— Задание и требования —
Перепишите слово в слово отрывок из текста о евразийстве: начните со слов «Своего совершенства культура» и остановитесь после слов «образуют базис культуры.».

— Текст страницы —
Ни отдельный индивид, ни их формальное единство не отражают интересы народа в его настоящем, прошлом и будущем. Это достигается в культуре, по отношению к которой воля, свобода отдельных индивидов имеют смысл лишь как индивидуализация симфонического целого, являющегося их самореализацией во внешний мир. Поскольку развитие симфонической личности пролегает в различных областях, постольку нет неуклонного общего прогресса культуры: та или иная культурная среда, совершенствуясь в одном, утрачивает в чем-то другом. Так, европейская культура «оплатила» свои научные и технические достижения религиозным оскудением.
Своего совершенства культура достигает в Церкви. Православная Церковь есть средоточие русской культуры. Суть православия фиксируется понятием соборности («вселенскости»), т. е. единения всех в вере и покровительства Церкви над всем миром. Поэтому основа культуры как симфонической личности совпадает с основанием Православия: совершенствовать себя и мир с целью единения всех в Царстве Божием. Оба эти основания, соединяясь, и образуют базис культуры.
Краеугольным камнем евразийства является учение о государстве. Наряду с Л.П. Карсавиным его разрабатывал специалист в области философии и права Н.Н. Алексеев. Евразийская культура порождает государство нового типа, реализующее единство и цельность всех сфер нецерковного евразийского мира. В этом смысле государство стремится стать Церковью, т. е. Градом Божиим. Для достижения этой цели оно вынуждено превращать мирскую свободу-произвол в сферу принуждения. Действуя в эмпирически-греховной среде, оно не может оставаться безгрешным, но оно не может бездействовать, даже сознавая неизбежность греха и покаяния, так как его бездействие равнозначно самому тяжкому греху — самоубийству. Сфера государства есть сфера силы и принуждения. Более того, евразийцы уверены, чем здоровее культура и народ, тем большей властностью характеризуется его государство.

— Исходные данные —
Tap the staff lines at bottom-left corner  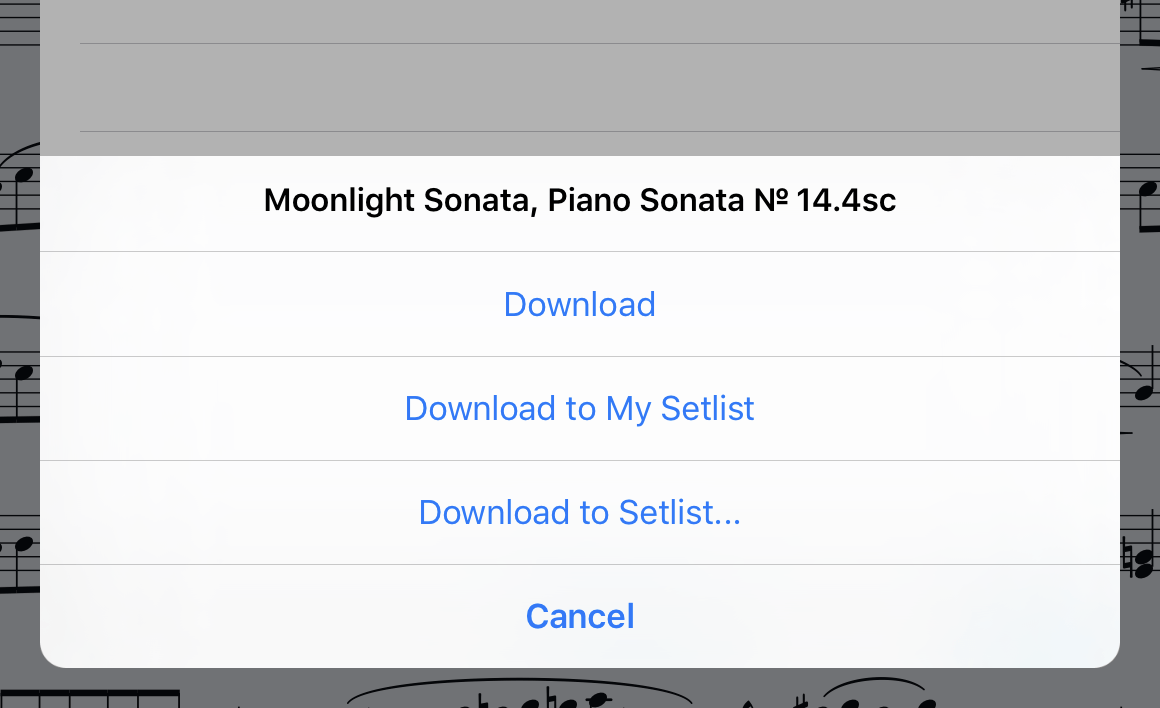(90, 698)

— Ответ на задание —
Своего совершенства культура достигает в Церкви. Православная Церковь есть средоточие русской культуры. Суть православия фиксируется понятием соборности («вселенскости»), т. е. единения всех в вере и покровительства Церкви над всем миром. Поэтому основа культуры как симфонической личности совпадает с основанием Православия: совершенствовать себя и мир с целью единения всех в Царстве Божием. Оба эти основания, соединяясь, и образуют базис культуры.